In array-based stacks, memory is allocated as a single block of fixed size at the time the stack is created. This means that the memory usage is predictable, and the memory addresses are contiguous, which allows for faster access due to caching and direct indexing. However, this approach can lead to inefficiencies if the actual number of elements used is much smaller than the allocated size, resulting in wasted memory. In contrast, linked list-based stacks allocate memory dynamically, one node at a time, as elements are added. Each node contains both the data and a pointer to the next node. This allows the stack to grow or shrink exactly as needed, conserving memory. However, this comes with additional overhead: each element requires extra space for the pointer, and the nodes are scattered in memory, which can slow down access due to non-contiguous allocation. Linked list stacks are ideal in scenarios with highly variable or unpredictable stack sizes.

Sentinel values are special constants used to represent boundary or error conditions in data structures like stacks. In stack implementations, they are often used to indicate empty or full conditions without needing additional boolean checks. For example, a top value of -1 is commonly used in array-based stacks to signify that the stack is currently empty. Similarly, a null value can represent an empty stack in linked list implementations. Sentinel values can also be pushed onto a stack deliberately to mark the bottom of a stack or to serve as a stopping condition during traversal or processing. For instance, a parser might use a sentinel character like # to signal the end of an expression. While sentinel values simplify implementation and reduce the need for complex condition checking, they must be chosen carefully to avoid conflict with legitimate data values. They are particularly useful in low-level or performance-sensitive applications where control structures must be kept minimal.
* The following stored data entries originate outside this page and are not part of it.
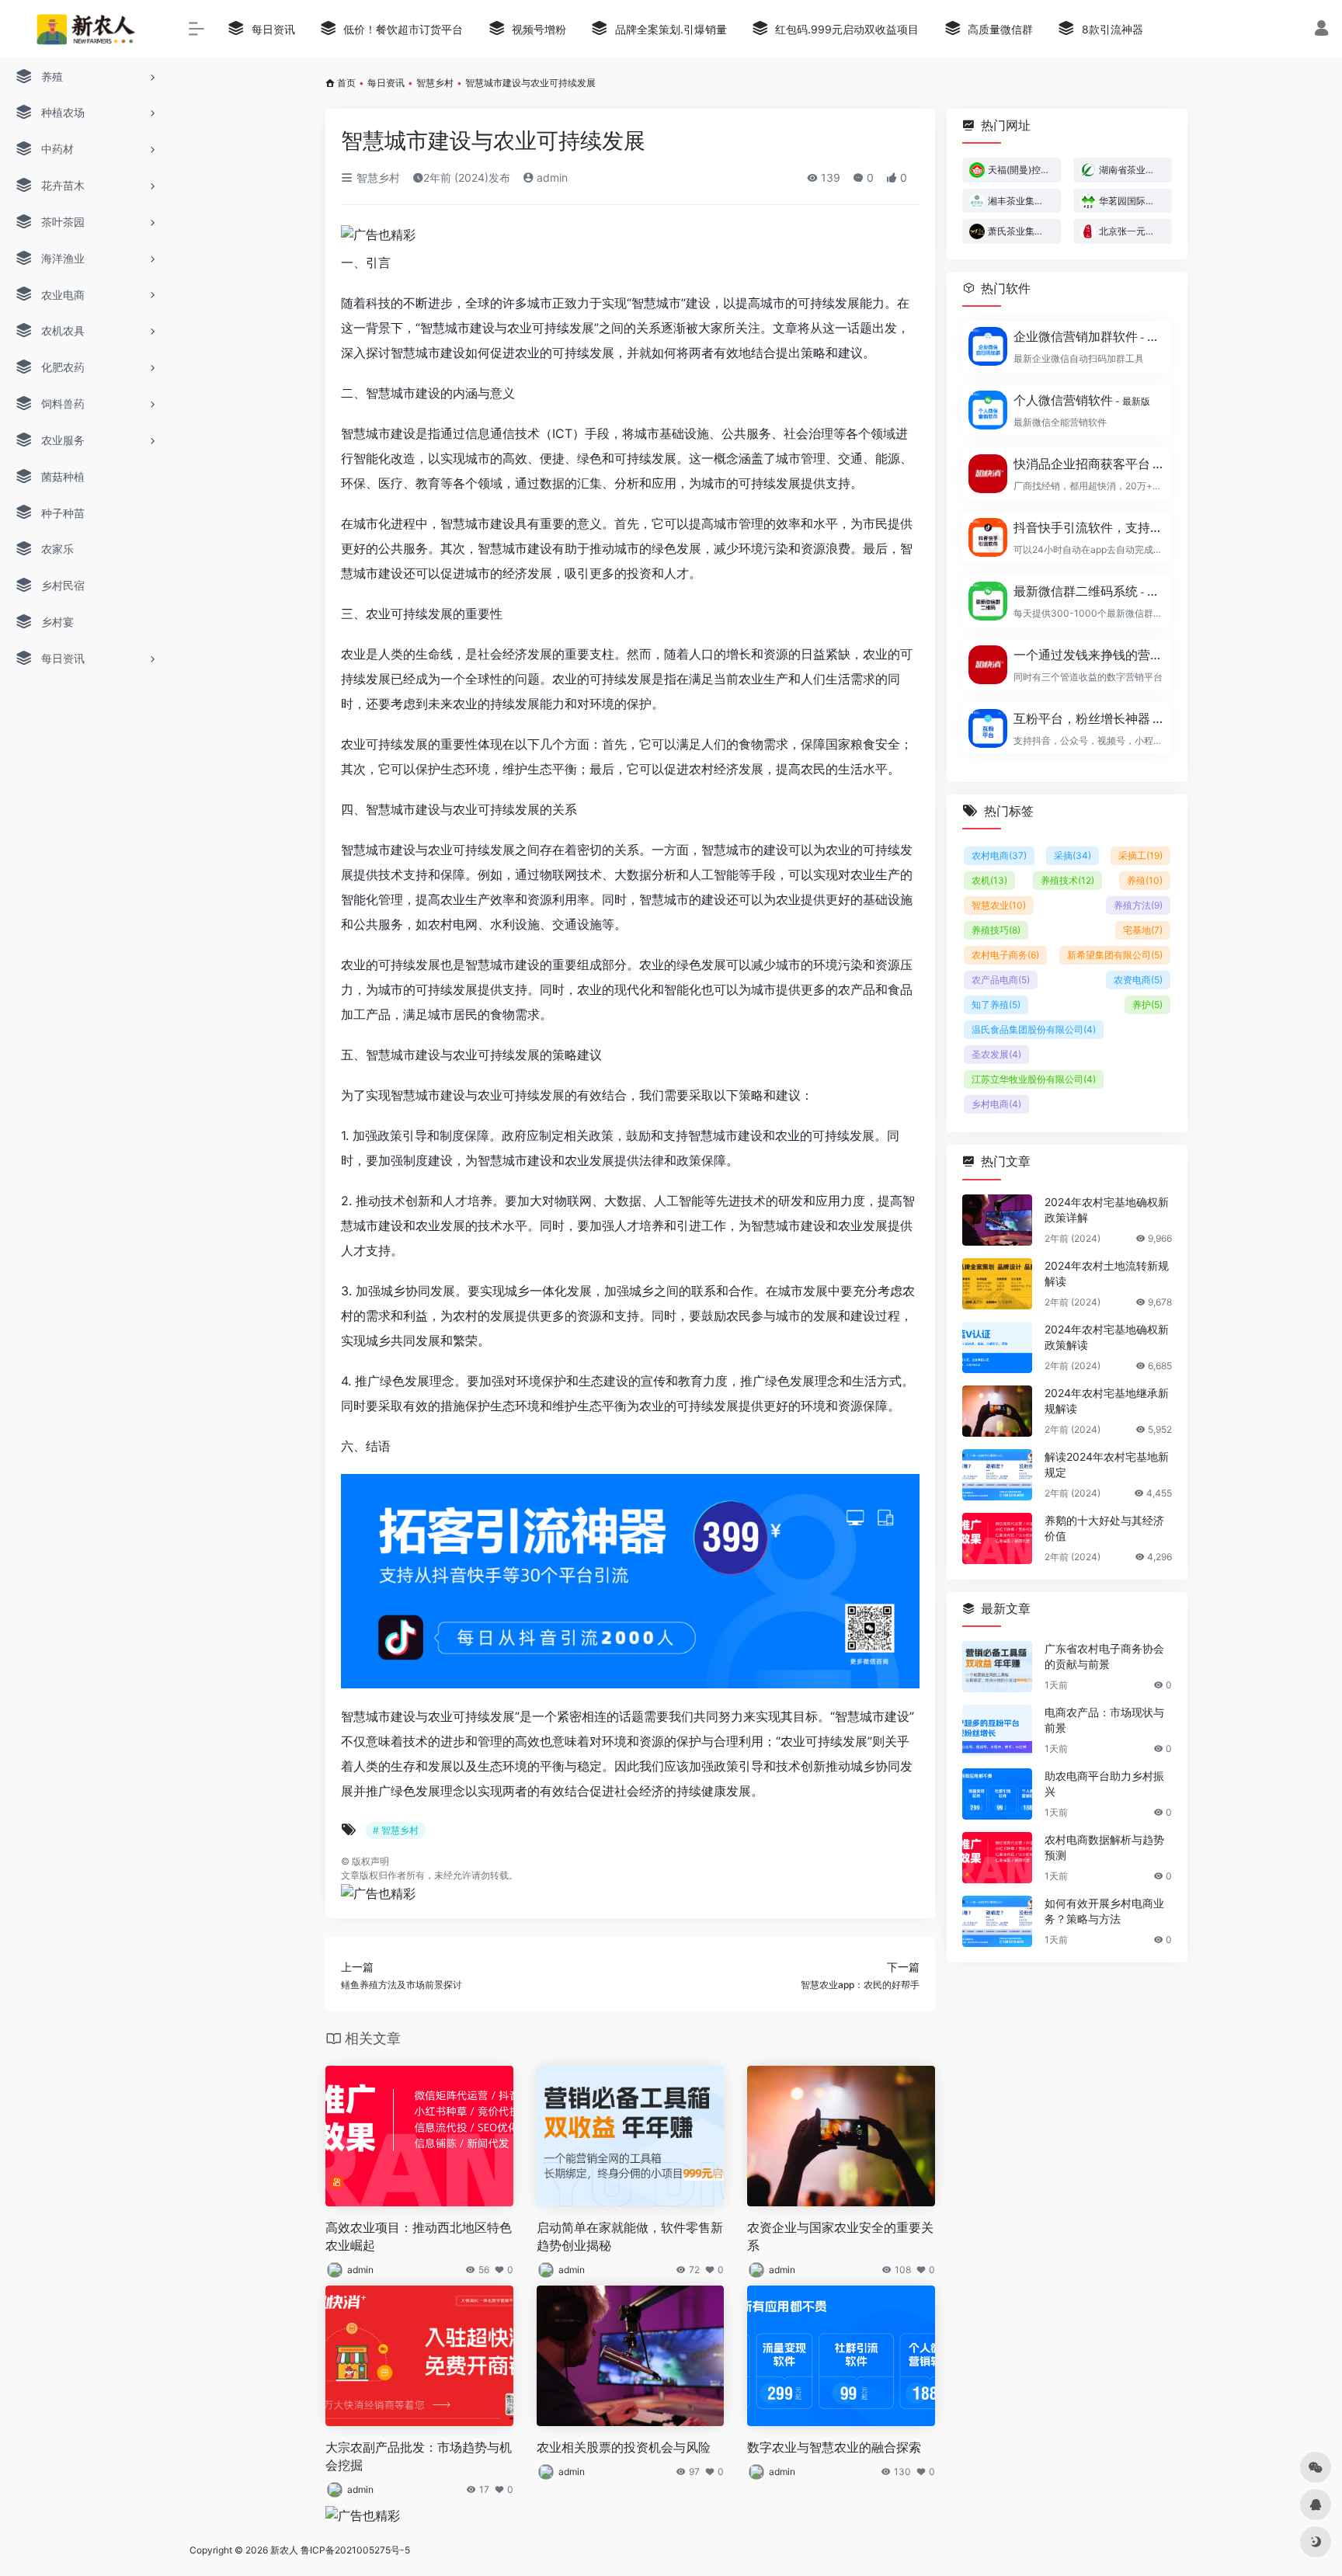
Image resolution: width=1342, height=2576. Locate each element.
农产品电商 (1001, 980)
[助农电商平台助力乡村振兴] (997, 1794)
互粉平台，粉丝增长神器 (1088, 718)
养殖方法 (1138, 905)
Yes, it is possible to implement multiple stacks using a single array, a technique known as stack partitioning or multi-stack implementation. One common method is to divide the array into fixed sections, each assigned to a different stack. For example, two stacks can grow towards each other from opposite ends of the array. Stack 1 grows from the start of the array towards the end, and Stack 2 grows from the end towards the start. Each stack maintains its own top pointer. This arrangement maximises space usage since the stacks only collide when the entire array is full. Another, more flexible method is to use dynamic allocation and metadata arrays to track the top and next pointers, which is more complex but allows multiple stacks of varying sizes to share the array. This is useful in systems with limited memory, such as embedded devices, where efficient memory use is critical. However, careful management is required to avoid overflow and pointer collisions.

In recursive algorithms, the system’s call stack automatically manages the sequence of function calls and returns. Each recursive call pushes a new stack frame onto the call stack, storing the function’s local state and return address. When a base case is reached, the stack begins to unwind as each function call returns. This natural use of the stack makes recursion elegant and concise, especially for problems like tree traversal, factorial computation, or backtracking. However, recursion has the risk of stack overflow if the recursion depth is too large, as each call consumes additional stack space. In iterative algorithms, the programmer explicitly manages the stack (usually with a data structure), using loops and manual push/pop operations to simulate recursion. This approach gives more control over memory usage and can often be optimised to avoid stack overflow. Choosing between recursion and iteration depends on the problem’s nature, memory constraints, and whether the overhead of recursion is acceptable or needs to be avoided.